Stored data
· · ·

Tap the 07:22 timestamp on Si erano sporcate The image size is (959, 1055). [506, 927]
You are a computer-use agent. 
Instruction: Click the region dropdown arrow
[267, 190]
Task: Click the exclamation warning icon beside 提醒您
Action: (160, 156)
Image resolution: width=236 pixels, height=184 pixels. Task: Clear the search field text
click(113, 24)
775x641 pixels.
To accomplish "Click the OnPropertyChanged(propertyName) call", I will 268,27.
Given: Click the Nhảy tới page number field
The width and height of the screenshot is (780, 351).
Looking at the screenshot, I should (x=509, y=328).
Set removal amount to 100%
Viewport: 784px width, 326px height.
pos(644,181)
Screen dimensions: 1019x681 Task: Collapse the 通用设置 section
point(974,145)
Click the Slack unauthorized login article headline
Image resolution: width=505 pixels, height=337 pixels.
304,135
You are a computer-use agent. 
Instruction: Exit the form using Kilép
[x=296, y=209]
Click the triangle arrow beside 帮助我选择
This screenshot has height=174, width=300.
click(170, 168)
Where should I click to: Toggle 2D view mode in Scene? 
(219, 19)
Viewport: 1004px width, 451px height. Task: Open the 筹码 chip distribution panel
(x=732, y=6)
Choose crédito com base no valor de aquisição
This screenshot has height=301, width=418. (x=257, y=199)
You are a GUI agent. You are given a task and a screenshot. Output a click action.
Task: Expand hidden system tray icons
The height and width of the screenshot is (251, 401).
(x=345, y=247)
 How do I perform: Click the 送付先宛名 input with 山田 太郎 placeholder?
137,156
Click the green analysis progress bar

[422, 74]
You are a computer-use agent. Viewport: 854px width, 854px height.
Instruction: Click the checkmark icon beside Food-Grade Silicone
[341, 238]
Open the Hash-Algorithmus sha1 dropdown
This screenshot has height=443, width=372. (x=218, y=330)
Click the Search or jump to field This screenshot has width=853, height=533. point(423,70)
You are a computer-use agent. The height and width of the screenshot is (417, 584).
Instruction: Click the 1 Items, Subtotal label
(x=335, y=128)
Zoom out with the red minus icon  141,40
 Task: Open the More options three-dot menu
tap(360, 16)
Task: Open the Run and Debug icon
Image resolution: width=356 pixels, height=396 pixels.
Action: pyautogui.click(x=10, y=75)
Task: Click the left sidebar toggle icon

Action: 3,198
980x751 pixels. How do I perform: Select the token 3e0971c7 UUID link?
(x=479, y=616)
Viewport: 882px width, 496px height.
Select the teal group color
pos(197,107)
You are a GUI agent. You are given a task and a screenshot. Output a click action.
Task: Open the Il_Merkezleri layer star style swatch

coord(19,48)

· · ·

DIRECTIONS »
Give back exactly the lines running from the line that has "Zoom out with" to the end of the entries above.

EXPECTED OUTPUT »
Zoom out with the red minus icon  141,40
 Task: Open the More options three-dot menu
tap(360, 16)
Task: Open the Run and Debug icon
Image resolution: width=356 pixels, height=396 pixels.
Action: pyautogui.click(x=10, y=75)
Task: Click the left sidebar toggle icon

Action: 3,198
980x751 pixels. How do I perform: Select the token 3e0971c7 UUID link?
(x=479, y=616)
Viewport: 882px width, 496px height.
Select the teal group color
pos(197,107)
You are a GUI agent. You are given a task and a screenshot. Output a click action.
Task: Open the Il_Merkezleri layer star style swatch

coord(19,48)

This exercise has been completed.